Personal information
- Full name: Václav Křížek
- Date of birth: 14 April 1903
- Place of birth: Prague, Austria-Hungary
- Position: Midfielder

Senior career*
- Years: Team / Apps / (Gls)
- 1925–1926: SK Libeň / 27 / (7)
- 1927–1931: Viktoria Žižkov / 33 / (1)
- 1931–1932: Slavia Prague / 6 / (0)
- 1932–1933: SK Libeň / 13 / (0)

Managerial career
- 1948–1949: Warta Poznań
- 1949: Lechia Gdańsk
- 1950: Marymont Warsaw
- 1952: Armaturka Ústí nad Labem

= Václav Křížek =

Czech association football manager

Václav Křížek (14 April 1903 – date of death unknown) was a Czech footballer and manager.

==Coaching career==
In 1949, Křížek became the manager of Lechia Gdańsk, and was the first non-Polish manager in the club's history.

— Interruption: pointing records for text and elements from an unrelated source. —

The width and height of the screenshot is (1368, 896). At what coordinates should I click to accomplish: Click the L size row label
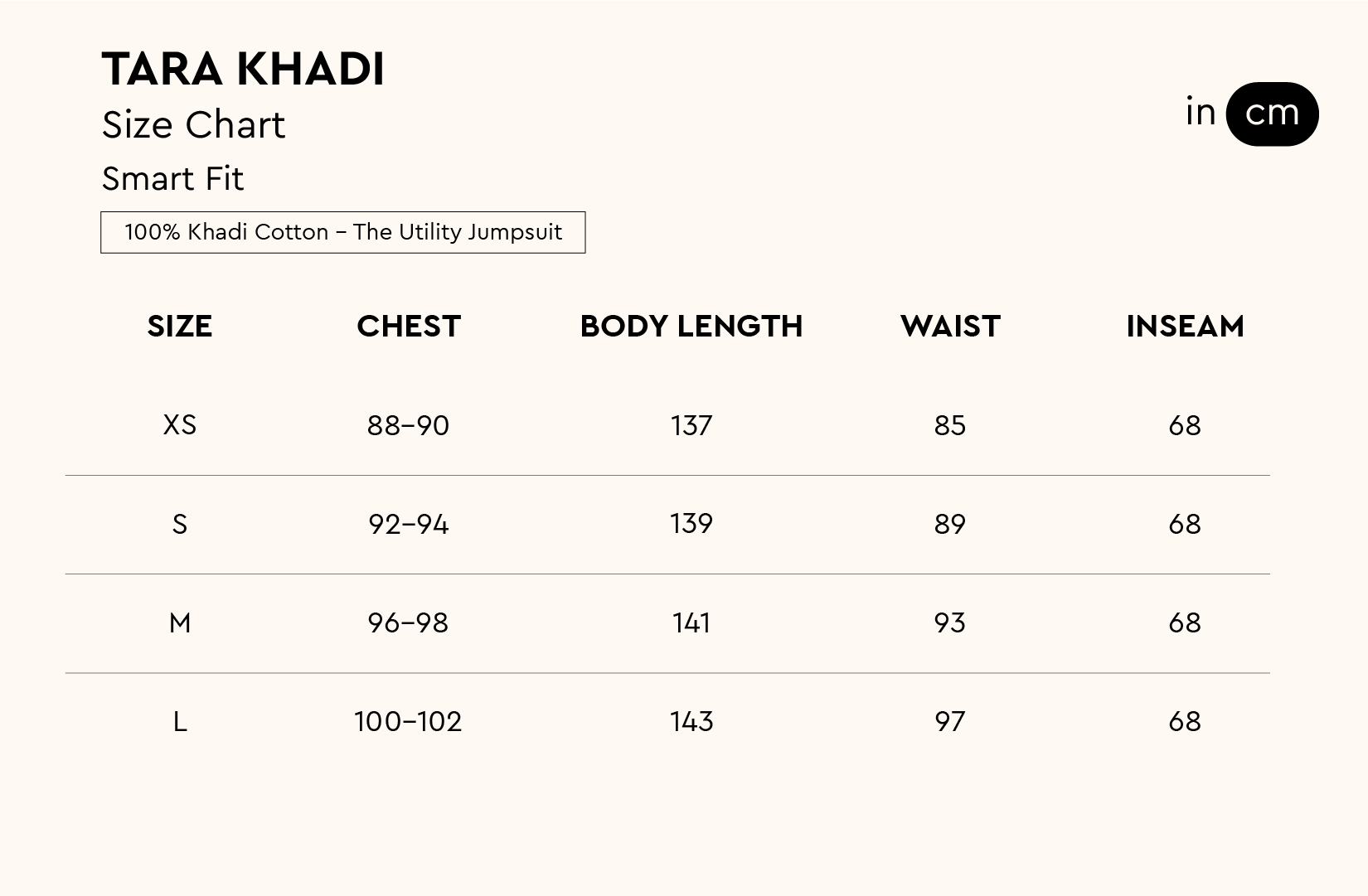coord(180,722)
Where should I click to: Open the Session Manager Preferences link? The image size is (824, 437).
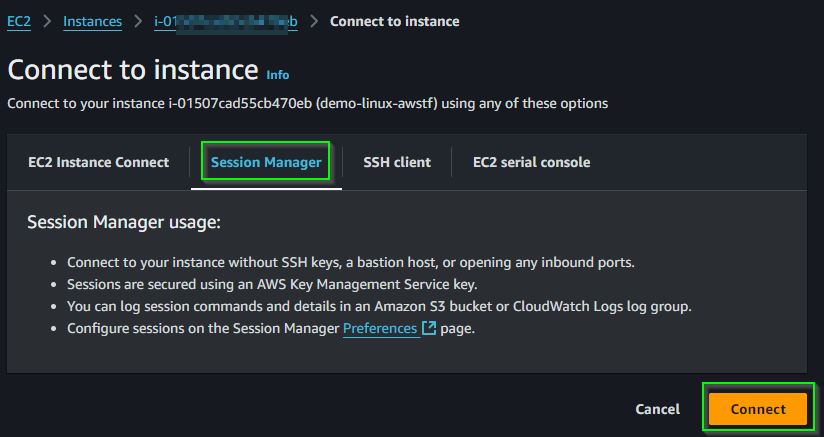[x=380, y=328]
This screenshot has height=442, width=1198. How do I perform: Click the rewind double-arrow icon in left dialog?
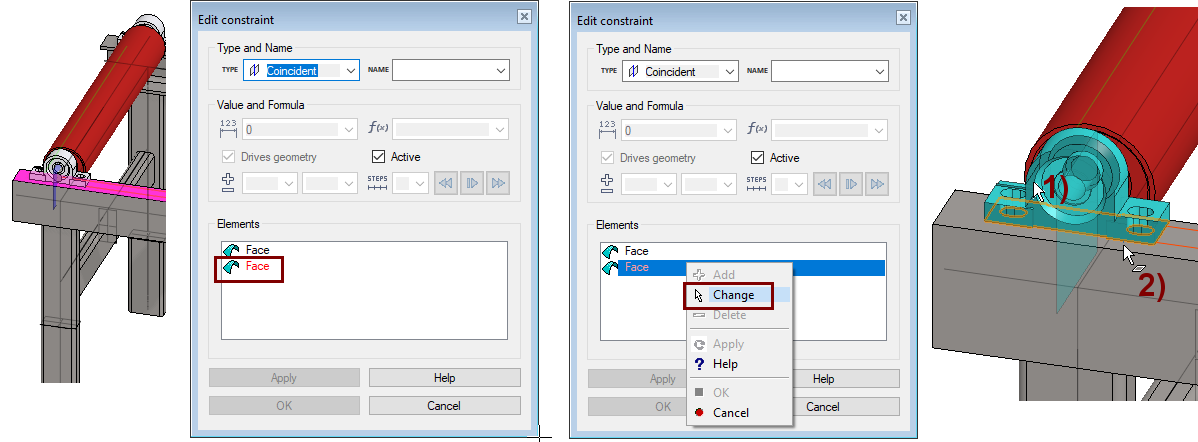pos(445,183)

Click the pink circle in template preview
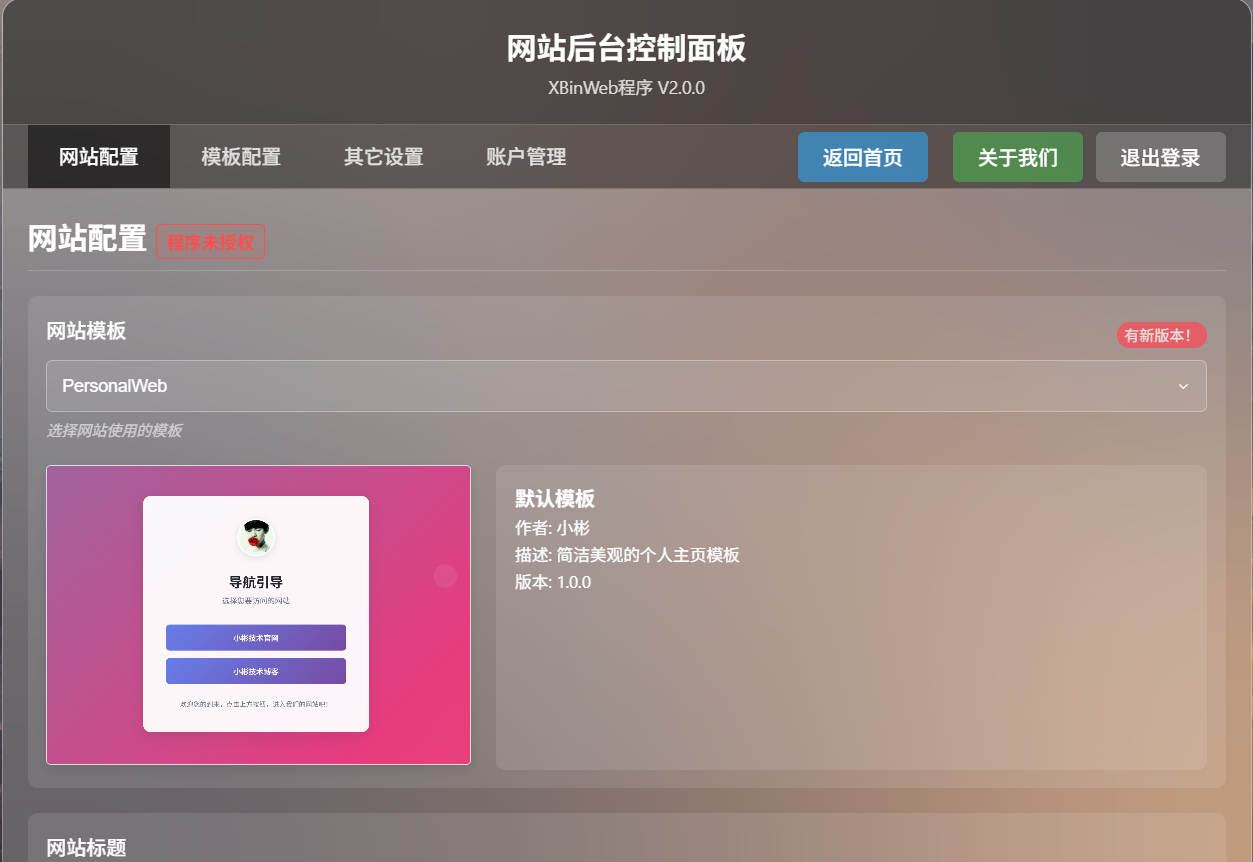pos(445,576)
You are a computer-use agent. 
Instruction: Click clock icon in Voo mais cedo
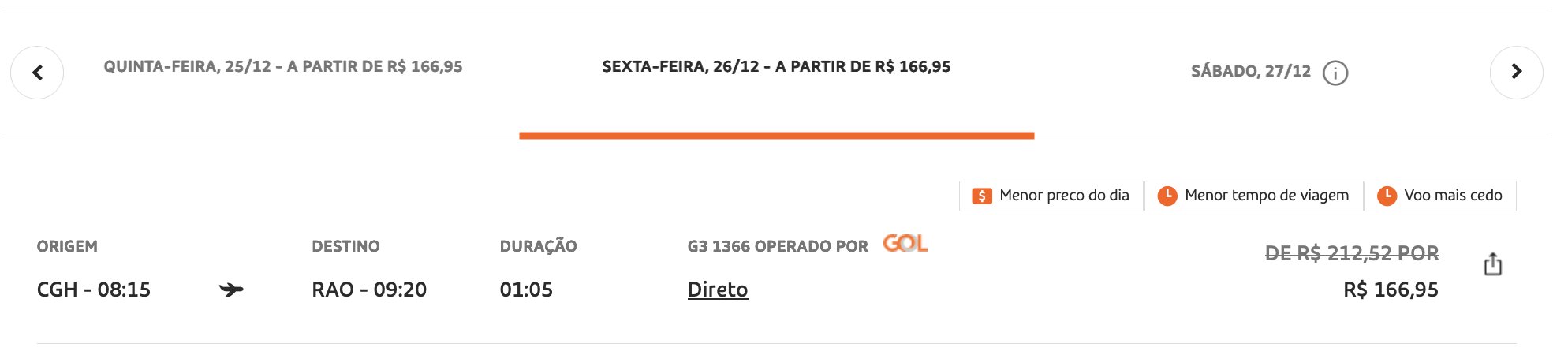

When he joined Lechia, they were in their first season in the Polish top division. Křížek was unable to keep the team in the division, and was in charge of the team's 8–0 defeat to Polonia Bytom, the result is still the worst defeat in Lechia's history.

==Death==
Little is known about Křížek's death other than that he died after 1969, and most likely died in France.